In Britain, to make matters worse, the trade unions have been harmed by their Tammany practices, falling memberships and overpaid leaders, while MI5 “Trotskyites” skilfully discredited the British left in the 1970s and 1980s, steering it to self-destruction. Even May Day was cancelled by Mrs Thatcher, while “Blairism” ate away at the old Nonconformist and upright Labour ethic to its very core, an ethic of mutuality, decency, equity and co-operation. Or as Peter Mandelson declared in October 1998 when he was Labour’s trade and industry secretary, “We are intensely relaxed about people getting filthy rich.” It was the most repellent statement made in Labour’s name since the party was founded.

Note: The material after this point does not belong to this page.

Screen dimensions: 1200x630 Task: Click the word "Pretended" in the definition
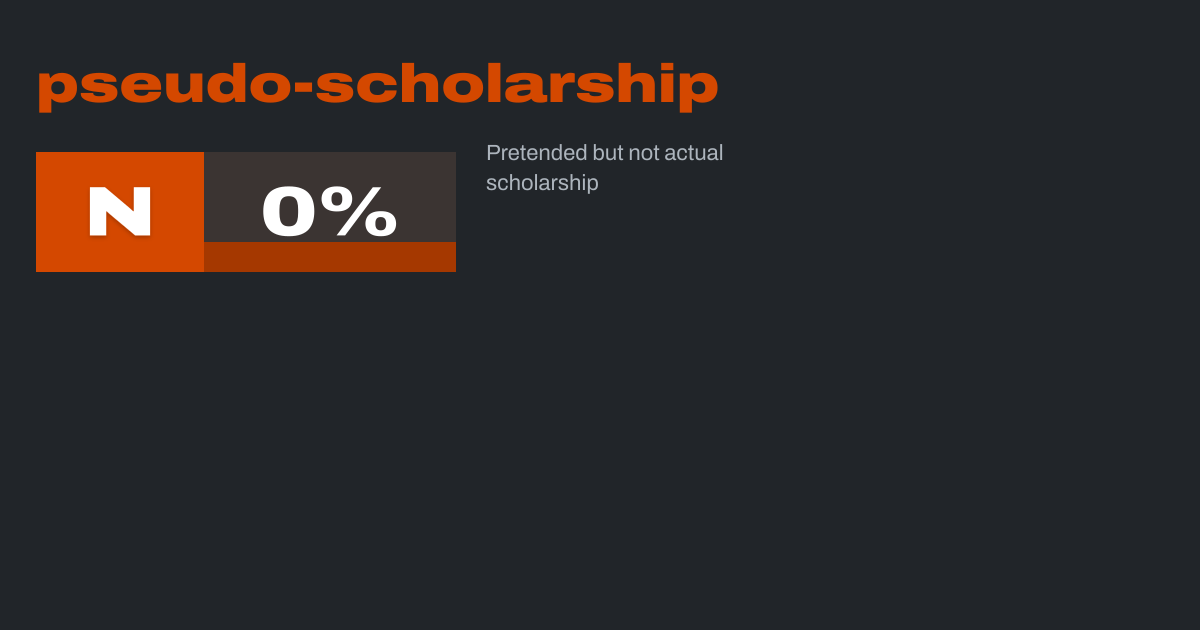(537, 153)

In order to stake out new ground for the true progressive, nothing less than a new (and very old) chapter in political thought is needed. Most sectarian “left” intellectuals – who always needed the working class more than it needed them – are not much use for the task, endlessly talking to themselves in their private enclaves. Some, like Tony Benn, were mere flatterers of the “lower orders”. Other pretended class warriors went off to well-paid jobs in the US once the Marxist tide in Britain had ebbed, while more moderate left and pseudo-left thought was impoverished by banal “Third Way” nostrums made of chalk and cheese.

Incomprehensible scholasticism, “fluttering over its bookes”, as Thomas Hobbes expressed it, and emanating from the nether darkness of academia where nothing grows, has contributed with its jargon to the left’s failure. Talk of “class struggle” was plain enough. But it gave way to the mystifying nonsenses of structuralism and semiotics, with their “narratives”, “discourses” and “tropes”, their “moments”, “shifts” and “ruptures”: the language of political and moral paralysis.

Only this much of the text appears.